[WHAT IS BEING ASKED] Pull out each line of the material below that contains the word "width".
○ ○ ○ ○ ○ ○ ○
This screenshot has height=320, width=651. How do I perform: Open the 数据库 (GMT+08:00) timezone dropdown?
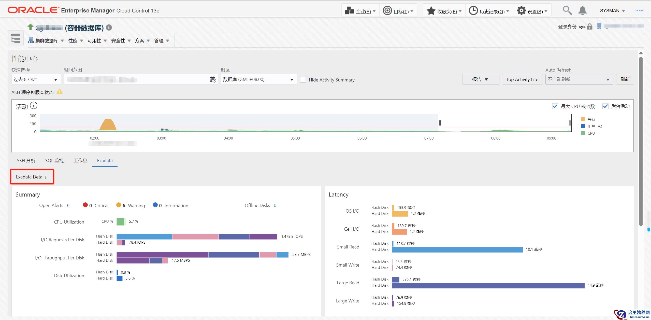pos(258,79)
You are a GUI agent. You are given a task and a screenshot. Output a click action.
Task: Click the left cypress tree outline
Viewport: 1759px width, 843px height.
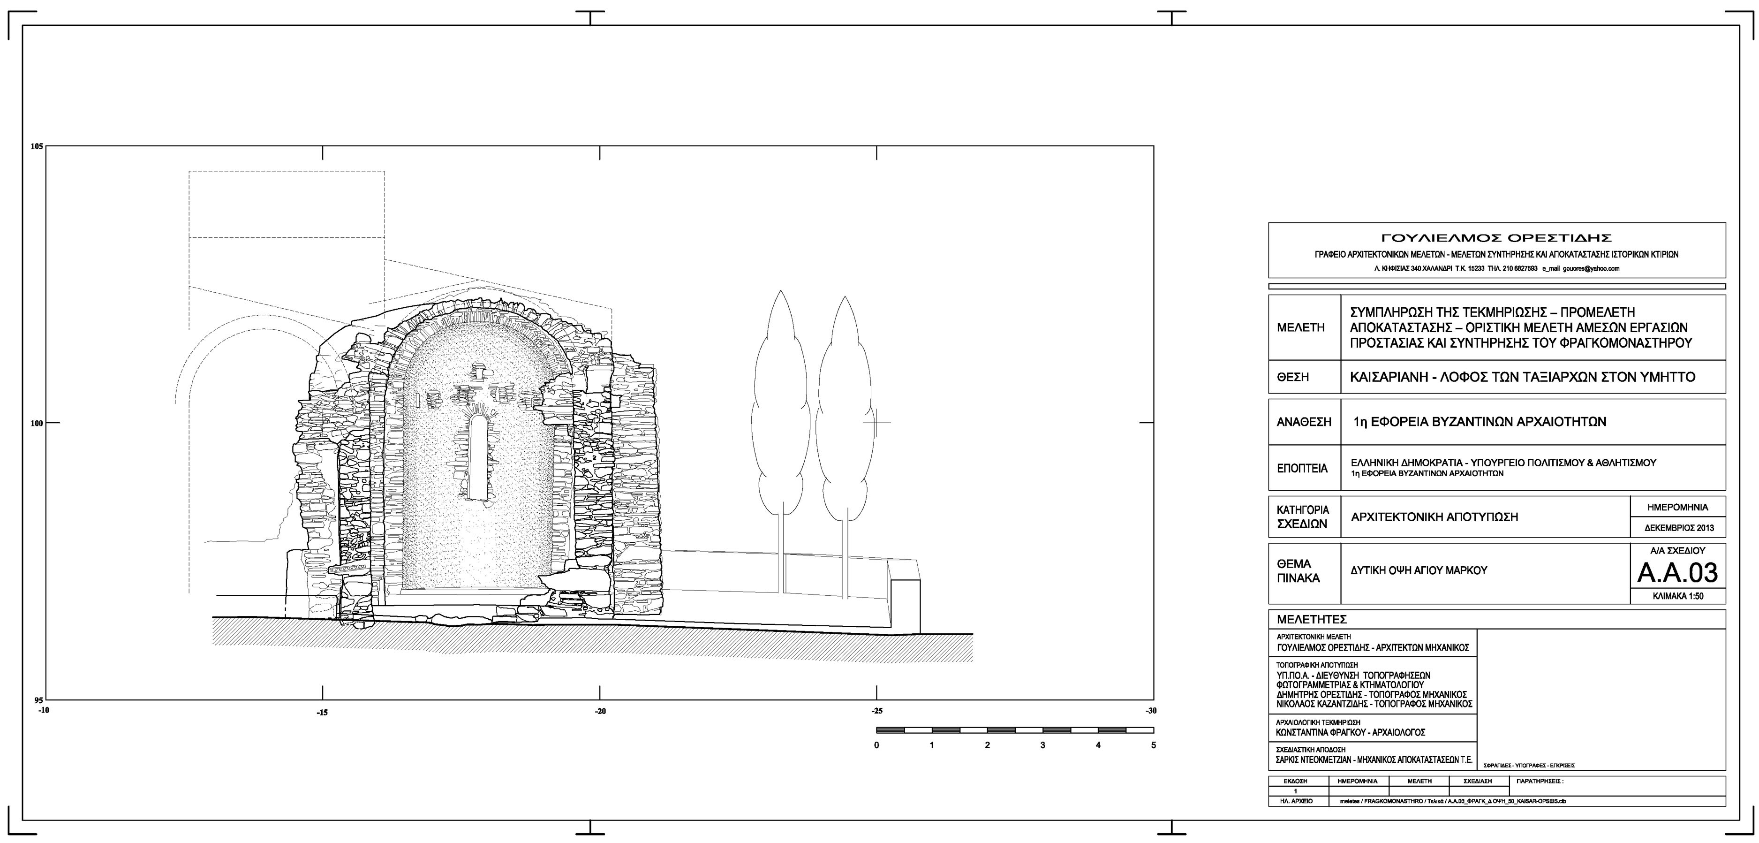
○ ○ ○ ○ ○ ○ ○
[ANSWER TO THIS PROBLEM]
This screenshot has height=320, width=651. How do I perform: Open the 数据库 (GMT+08:00) timezone dropdown?
Viewport: 1759px width, 843px height.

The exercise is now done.